Rewrite everything from the line containing "At what coordinates should I click to accomplish: Click" down to the end of the entries, requests included. Increase every coordinate in the answers by 64.

-----

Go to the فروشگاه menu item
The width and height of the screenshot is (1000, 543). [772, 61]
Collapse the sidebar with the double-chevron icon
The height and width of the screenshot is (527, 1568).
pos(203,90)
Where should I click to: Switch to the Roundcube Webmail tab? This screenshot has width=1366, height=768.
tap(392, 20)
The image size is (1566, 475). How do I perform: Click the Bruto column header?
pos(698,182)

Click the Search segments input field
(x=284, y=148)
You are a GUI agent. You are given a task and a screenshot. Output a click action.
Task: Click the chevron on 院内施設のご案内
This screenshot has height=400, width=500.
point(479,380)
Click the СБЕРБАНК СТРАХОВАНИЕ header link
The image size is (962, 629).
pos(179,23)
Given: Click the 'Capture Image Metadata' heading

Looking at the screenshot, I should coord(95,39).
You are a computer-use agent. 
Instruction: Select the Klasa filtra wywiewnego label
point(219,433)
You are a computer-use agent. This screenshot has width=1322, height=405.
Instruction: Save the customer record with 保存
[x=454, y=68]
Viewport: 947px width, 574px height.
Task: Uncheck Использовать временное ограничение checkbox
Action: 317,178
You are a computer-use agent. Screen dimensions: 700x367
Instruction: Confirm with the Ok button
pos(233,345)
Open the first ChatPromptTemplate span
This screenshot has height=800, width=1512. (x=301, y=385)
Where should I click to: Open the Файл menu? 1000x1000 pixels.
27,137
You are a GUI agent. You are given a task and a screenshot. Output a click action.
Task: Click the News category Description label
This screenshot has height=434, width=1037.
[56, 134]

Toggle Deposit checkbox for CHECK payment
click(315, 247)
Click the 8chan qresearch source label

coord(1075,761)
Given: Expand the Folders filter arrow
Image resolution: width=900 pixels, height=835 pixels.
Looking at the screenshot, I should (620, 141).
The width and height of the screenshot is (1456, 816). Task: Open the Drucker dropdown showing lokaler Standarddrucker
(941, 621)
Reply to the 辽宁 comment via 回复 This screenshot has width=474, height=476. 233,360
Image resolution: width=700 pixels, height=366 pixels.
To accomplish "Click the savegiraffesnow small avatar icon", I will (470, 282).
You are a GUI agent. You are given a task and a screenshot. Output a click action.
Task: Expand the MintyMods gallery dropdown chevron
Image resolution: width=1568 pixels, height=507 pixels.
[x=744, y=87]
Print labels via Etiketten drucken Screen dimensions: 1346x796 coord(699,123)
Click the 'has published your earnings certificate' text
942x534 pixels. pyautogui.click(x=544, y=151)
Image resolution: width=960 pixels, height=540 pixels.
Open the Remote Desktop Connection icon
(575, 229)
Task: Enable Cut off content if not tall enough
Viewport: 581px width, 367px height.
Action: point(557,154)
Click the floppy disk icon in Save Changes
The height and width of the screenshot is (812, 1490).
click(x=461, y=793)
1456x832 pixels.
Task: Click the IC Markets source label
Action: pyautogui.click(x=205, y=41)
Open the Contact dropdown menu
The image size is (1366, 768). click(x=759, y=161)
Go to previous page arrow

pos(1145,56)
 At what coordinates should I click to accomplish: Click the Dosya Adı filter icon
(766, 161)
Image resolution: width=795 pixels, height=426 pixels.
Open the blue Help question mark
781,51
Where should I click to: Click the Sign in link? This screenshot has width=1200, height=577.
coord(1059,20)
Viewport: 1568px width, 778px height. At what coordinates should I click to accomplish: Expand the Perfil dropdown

-----

» Task output
 At what coordinates should I click to accomplish: Click the Dosya Adı filter icon
(830, 225)
Image resolution: width=795 pixels, height=426 pixels.
Open the blue Help question mark
845,115
Where should I click to: Click the Sign in link? This screenshot has width=1200, height=577.
coord(1123,84)
Viewport: 1568px width, 778px height. At what coordinates should I click to accomplish: Expand the Perfil dropdown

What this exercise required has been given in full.